Mit den Tücken des ersten Bildes kam Giampaolo Bisanti, der Dirigent des Abends und europaweit gefragter Maestro im italienischen Fach vorerst nur mit dem ganzen Einsatz seiner Routine zurecht. Und für das Bühnenorchester sollte man einen besseren Standort wählen, die klang mickrig leise hinauf in den Zuschauerraum und drückte die Stimmung dieser turbulenten Szene, wie sie von Verdi musikalisch wohl gedacht war. Ab dem zweiten Bild nahm aber das Dirigat Fahrt auf – wenn auch manchmal mit unruhig wechselnder Agogik, so dass der musikalischen Wiedergabe insgesamt der „Guss“ mangelte.
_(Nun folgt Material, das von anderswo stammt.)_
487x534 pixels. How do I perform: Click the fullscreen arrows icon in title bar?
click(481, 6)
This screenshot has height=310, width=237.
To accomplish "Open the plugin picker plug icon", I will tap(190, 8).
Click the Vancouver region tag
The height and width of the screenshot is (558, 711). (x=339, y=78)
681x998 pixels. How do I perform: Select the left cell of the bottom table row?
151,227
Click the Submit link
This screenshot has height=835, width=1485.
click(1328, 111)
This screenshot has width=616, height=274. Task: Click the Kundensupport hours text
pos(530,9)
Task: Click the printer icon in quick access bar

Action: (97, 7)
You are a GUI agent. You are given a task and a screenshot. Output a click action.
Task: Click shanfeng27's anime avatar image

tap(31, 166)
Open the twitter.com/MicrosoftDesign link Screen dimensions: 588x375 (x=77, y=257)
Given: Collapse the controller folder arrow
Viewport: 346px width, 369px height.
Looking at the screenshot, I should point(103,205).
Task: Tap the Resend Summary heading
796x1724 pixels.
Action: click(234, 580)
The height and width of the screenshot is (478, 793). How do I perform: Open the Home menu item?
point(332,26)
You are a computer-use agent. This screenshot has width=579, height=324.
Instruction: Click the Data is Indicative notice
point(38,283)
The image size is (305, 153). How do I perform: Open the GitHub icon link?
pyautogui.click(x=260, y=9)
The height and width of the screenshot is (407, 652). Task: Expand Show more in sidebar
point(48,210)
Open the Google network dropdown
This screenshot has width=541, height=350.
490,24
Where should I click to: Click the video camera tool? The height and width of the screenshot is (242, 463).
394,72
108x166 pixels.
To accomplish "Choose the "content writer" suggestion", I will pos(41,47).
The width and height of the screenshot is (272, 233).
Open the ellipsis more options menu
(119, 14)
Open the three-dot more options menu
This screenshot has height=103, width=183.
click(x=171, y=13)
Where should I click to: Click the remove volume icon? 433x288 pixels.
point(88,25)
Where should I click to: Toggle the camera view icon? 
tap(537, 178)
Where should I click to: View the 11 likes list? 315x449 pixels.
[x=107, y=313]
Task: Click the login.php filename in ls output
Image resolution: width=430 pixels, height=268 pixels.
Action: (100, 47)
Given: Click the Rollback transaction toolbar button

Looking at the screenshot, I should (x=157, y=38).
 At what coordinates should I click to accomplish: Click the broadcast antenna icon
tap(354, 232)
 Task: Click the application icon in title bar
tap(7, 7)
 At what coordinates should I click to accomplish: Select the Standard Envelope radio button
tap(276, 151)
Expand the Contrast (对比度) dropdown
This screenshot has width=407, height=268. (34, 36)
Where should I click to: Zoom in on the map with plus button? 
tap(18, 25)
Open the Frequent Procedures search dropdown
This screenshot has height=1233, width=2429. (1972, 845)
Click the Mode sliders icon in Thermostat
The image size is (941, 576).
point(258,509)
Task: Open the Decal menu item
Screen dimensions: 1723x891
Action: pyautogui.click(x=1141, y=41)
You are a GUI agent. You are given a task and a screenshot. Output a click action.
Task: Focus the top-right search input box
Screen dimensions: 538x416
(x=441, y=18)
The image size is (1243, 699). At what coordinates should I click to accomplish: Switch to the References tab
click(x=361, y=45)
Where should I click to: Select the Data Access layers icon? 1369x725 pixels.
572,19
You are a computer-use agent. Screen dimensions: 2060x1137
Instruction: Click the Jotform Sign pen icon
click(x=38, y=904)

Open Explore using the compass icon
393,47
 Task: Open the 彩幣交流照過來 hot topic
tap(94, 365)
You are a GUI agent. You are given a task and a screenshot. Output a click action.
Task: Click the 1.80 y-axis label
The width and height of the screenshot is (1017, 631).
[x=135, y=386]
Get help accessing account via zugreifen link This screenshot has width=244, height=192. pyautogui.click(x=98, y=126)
Er ist zwar eine Figur von Viktor Hugo hatte aber in der Darstellung schon die Züge eines großartig scheiternden, shakespearhaften Helden. Denn Briten – und der Hausdebütant als Rigoletto, Christopher Maltmann ist ja einer, genauso wie der, seiner Rollenauffassung ähnliche Keenlyside – die müssen offenbar so spielen, mit dem großen Dramatiker auf den Schultern oder im Nacken, wie aus dem Globe Theatre direkt nach Mantua geschickt und mit einem Schuss Verdi versehen. Er geizt nicht mit großen Ausbrüchen und Anklagen gegen die Höflinge und gegen sein Schicksal, mit ganzer Ausdruckswucht und nicht mit Schögesang. Aber er geizt nicht mit manchmal auch zarten Tönen für seine Bühnentochter Andrea Caroll, die diesmal statt der vorgesehenen Aida Garifullina sang. Beide jungen Damen aus dem „Opernstall“ Meyer aus der Staatsoper machten Wien diesmal Ehre: Die eine hier in Mantua als Rollendebütantin für die Gilda mit bereits erstaunlich dramatischem Aplomb. Die andere stand diesmal statt der erkrankten Netrebko auf einer Konzertbühne in Berlin. Der Rollentausch war durchaus gelungen.

Christopher MALTMANN und Joseph CALLEJA Foto: Copyright M.PÖHN
Ein etwas ungeschlachter Bursche , dieser Herzog des Joseph Calleja, gut passend zu dem Milieu der Inszenierung. Sein aufdringlich viriles, weil vibratogeschärftes Tenormaterial wäre ja bezüglich Lautstärke einigermaßen raumfüllend, die Behandlung der Gesangslinie aber ist eher befremdlich brutal, zu wenig belkantesk eingesetzt, am wenigsten jedoch bei den von der Gesangslinie abgesetzten Piani.
Da waren noch der schönstimmige aber etwas statuarisch singende Jongmin Park als Sparafucile, fernöstliche Ruhe eher ausstrahlend und die quirlige Maddalena, die ein erfreuliches Wiedersehen und -hören mit Nadia Krasteva brachte.
Margaret Plummer als Giovanna und Alexandru Moisiuc als Monterone ergänzten verläßlich, Igor Onishchenko als Marullo und Leonardo Navarro als Borsa hatten in der Schar der kleineren Partien ihr Rollendebüt.
Sparsam war das Publikum während der Vorstellung mit dem Applaus, erst nach dem, vom Maestro dramatisch zugespitzten Finale kam es zu ganzen sechs Minuten Jubel.